Problem:
Find the line below with "Given: Switch to the Registry tab" and the line with "1176x1030 pixels.". Output them and the lines between, exactly, but not the pictures.
** Extracted material follows **
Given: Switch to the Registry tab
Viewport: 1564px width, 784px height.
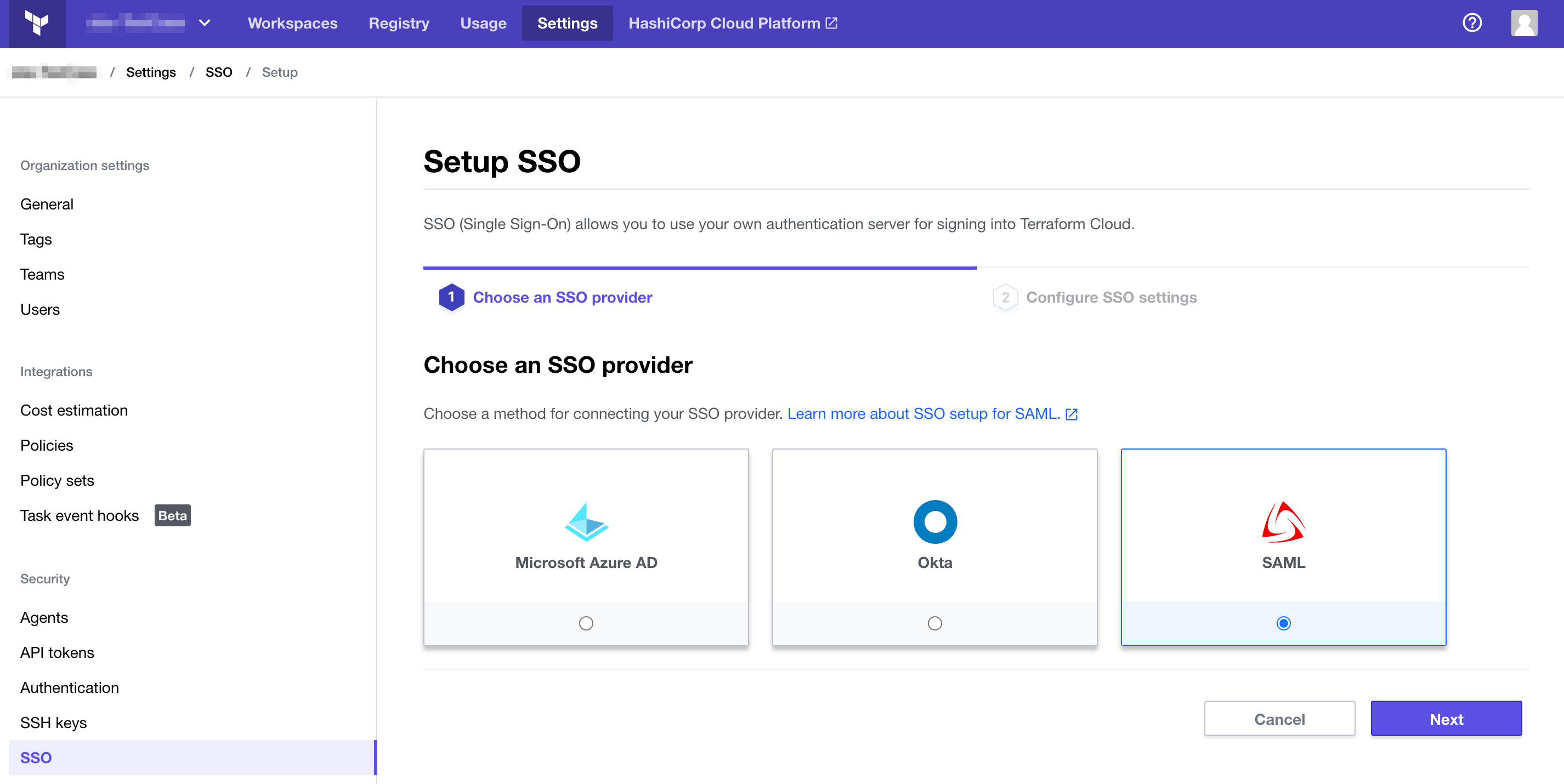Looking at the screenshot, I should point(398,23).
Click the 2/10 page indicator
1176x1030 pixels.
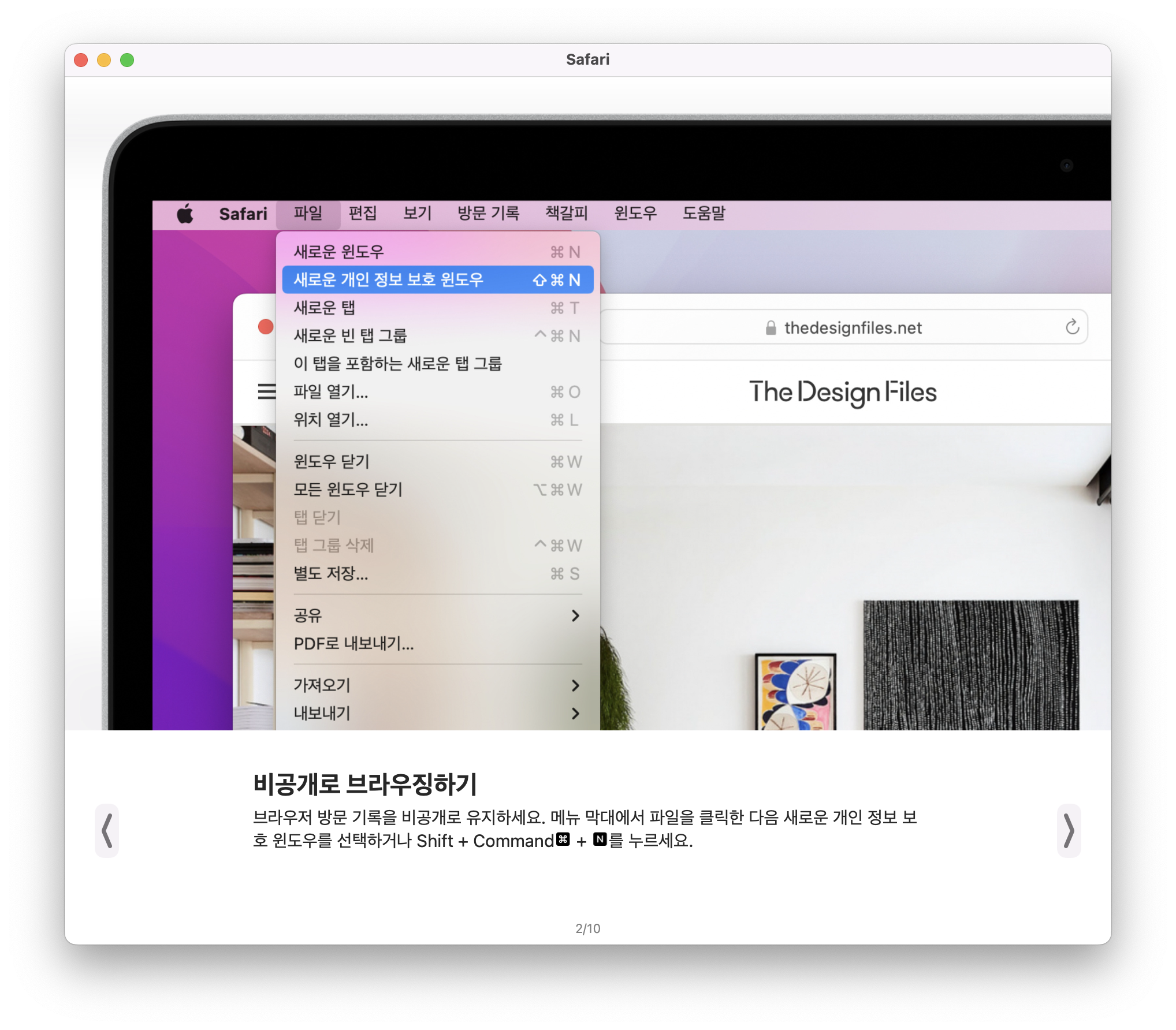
** End of Extracted material **
** Extracted material follows **
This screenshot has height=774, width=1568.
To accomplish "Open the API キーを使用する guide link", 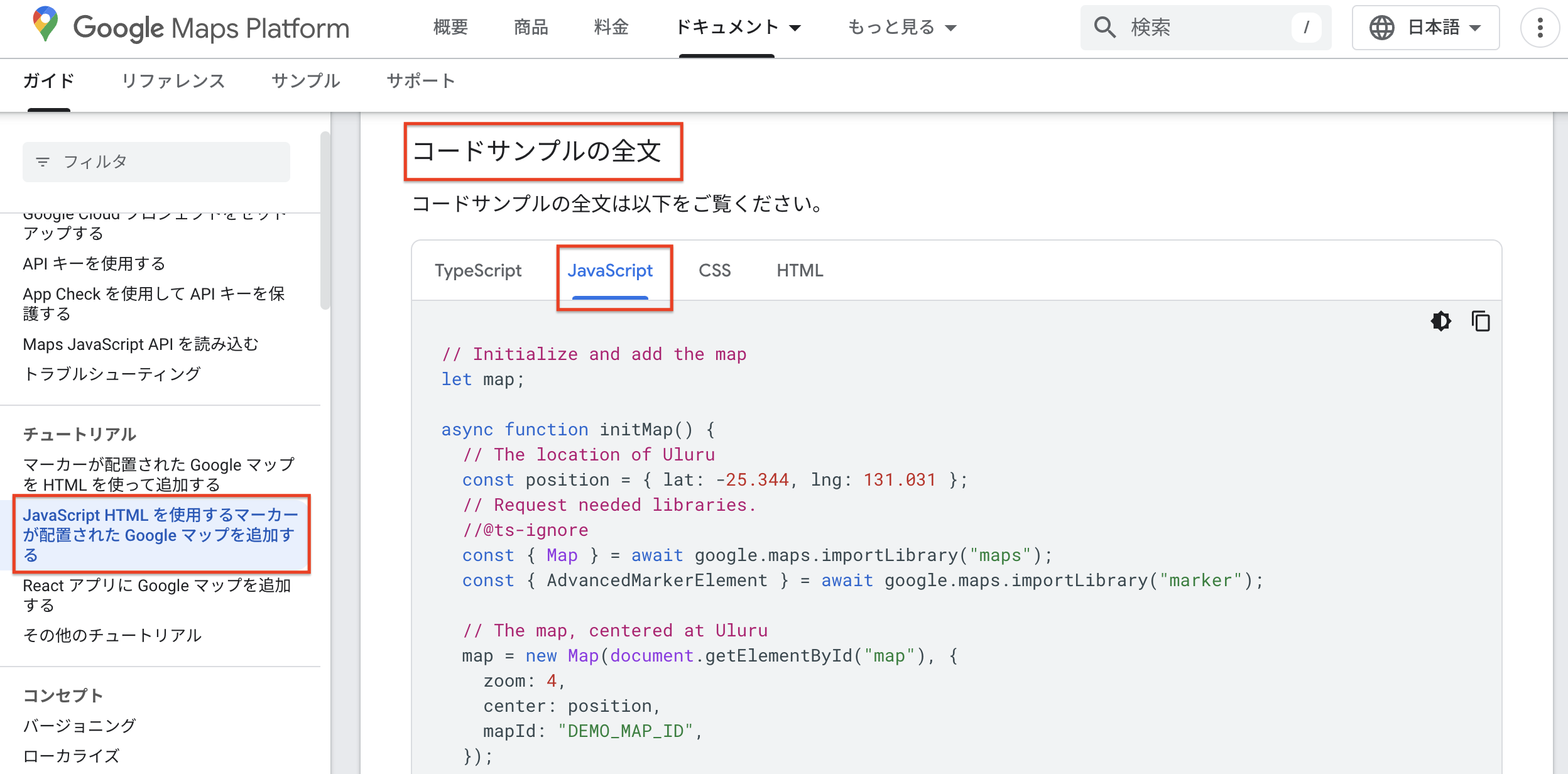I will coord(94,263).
** End of Extracted material **
Answer:
Given: Switch to the Registry tab
Viewport: 1564px width, 784px height.
Looking at the screenshot, I should point(398,23).
Click the 2/10 page indicator
1176x1030 pixels.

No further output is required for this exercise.